Information provided –
• • • • •

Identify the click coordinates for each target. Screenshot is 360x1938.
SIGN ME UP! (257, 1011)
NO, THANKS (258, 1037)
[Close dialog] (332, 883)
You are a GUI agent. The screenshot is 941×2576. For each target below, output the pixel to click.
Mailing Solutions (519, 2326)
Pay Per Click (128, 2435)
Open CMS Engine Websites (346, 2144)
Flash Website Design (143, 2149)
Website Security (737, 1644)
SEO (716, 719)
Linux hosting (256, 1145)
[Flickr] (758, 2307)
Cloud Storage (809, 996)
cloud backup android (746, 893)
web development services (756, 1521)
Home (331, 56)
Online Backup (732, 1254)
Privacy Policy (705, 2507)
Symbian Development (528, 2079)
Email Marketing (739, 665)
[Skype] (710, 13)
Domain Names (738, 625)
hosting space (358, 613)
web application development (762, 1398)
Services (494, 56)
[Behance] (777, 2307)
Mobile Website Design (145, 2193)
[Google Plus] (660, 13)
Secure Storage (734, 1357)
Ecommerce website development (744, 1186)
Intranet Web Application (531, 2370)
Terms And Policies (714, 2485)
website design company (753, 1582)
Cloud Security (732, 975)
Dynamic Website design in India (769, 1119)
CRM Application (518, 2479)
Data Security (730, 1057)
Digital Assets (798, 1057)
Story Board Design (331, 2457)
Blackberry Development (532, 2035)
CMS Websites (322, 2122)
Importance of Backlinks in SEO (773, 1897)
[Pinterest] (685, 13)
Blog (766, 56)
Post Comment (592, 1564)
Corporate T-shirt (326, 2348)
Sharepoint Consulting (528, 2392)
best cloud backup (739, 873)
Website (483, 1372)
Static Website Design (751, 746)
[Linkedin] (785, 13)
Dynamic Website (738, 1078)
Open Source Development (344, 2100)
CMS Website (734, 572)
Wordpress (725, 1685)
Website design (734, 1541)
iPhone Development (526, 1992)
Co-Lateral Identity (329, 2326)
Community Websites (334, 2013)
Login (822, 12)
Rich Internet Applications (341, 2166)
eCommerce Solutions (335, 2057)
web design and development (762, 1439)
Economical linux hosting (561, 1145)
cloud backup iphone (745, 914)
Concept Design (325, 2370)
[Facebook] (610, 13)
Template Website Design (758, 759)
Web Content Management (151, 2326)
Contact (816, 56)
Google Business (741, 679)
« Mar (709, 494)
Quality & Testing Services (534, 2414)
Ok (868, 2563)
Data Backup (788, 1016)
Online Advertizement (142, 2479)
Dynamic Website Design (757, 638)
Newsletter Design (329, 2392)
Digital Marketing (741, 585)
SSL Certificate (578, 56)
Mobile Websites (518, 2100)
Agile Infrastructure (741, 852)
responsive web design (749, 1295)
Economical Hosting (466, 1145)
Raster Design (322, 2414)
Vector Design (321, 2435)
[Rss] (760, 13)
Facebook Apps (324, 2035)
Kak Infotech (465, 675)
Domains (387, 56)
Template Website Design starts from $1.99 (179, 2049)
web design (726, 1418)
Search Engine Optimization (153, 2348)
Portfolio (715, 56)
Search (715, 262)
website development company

• • • • •

Exercise –
Repeat exactly the lines above, starting with the first line of the records and finishing with the line holding "[Facebook] (610, 13)". Add no other line.

Final answer –
Identify the click coordinates for each target. Screenshot is 360x1938.
SIGN ME UP! (257, 1011)
NO, THANKS (258, 1037)
[Close dialog] (332, 883)
You are a GUI agent. The screenshot is 941×2576. For each target below, output the pixel to click.
Mailing Solutions (519, 2326)
Pay Per Click (128, 2435)
Open CMS Engine Websites (346, 2144)
Flash Website Design (143, 2149)
Website Security (737, 1644)
SEO (716, 719)
Linux hosting (256, 1145)
[Flickr] (758, 2307)
Cloud Storage (809, 996)
cloud backup android (746, 893)
web development services (756, 1521)
Home (331, 56)
Online Backup (732, 1254)
Privacy Policy (705, 2507)
Symbian Development (528, 2079)
Email Marketing (739, 665)
[Skype] (710, 13)
Domain Names (738, 625)
hosting space (358, 613)
web application development (762, 1398)
Services (494, 56)
[Behance] (777, 2307)
Mobile Website Design (145, 2193)
[Google Plus] (660, 13)
Secure Storage (734, 1357)
Ecommerce website development (744, 1186)
Intranet Web Application (531, 2370)
Terms And Policies (714, 2485)
website design company (753, 1582)
Cloud Security (732, 975)
Dynamic Website design in India (769, 1119)
CRM Application (518, 2479)
Data Security (730, 1057)
Digital Assets (798, 1057)
Story Board Design (331, 2457)
Blackberry Development (532, 2035)
CMS Websites (322, 2122)
Importance of Backlinks in SEO (773, 1897)
[Pinterest] (685, 13)
Blog (766, 56)
Post Comment (592, 1564)
Corporate T-shirt (326, 2348)
Sharepoint Consulting (528, 2392)
best cloud backup (739, 873)
Website (483, 1372)
Static Website Design (751, 746)
[Linkedin] (785, 13)
Dynamic Website (738, 1078)
Open Source Development (344, 2100)
CMS Website (734, 572)
Wordpress (725, 1685)
Website design (734, 1541)
iPhone Development (526, 1992)
Co-Lateral Identity (329, 2326)
Community Websites (334, 2013)
Login (822, 12)
Rich Internet Applications (341, 2166)
eCommerce Solutions (335, 2057)
web design and development (762, 1439)
Economical linux hosting (561, 1145)
cloud backup iphone (745, 914)
Concept Design (325, 2370)
[Facebook] (610, 13)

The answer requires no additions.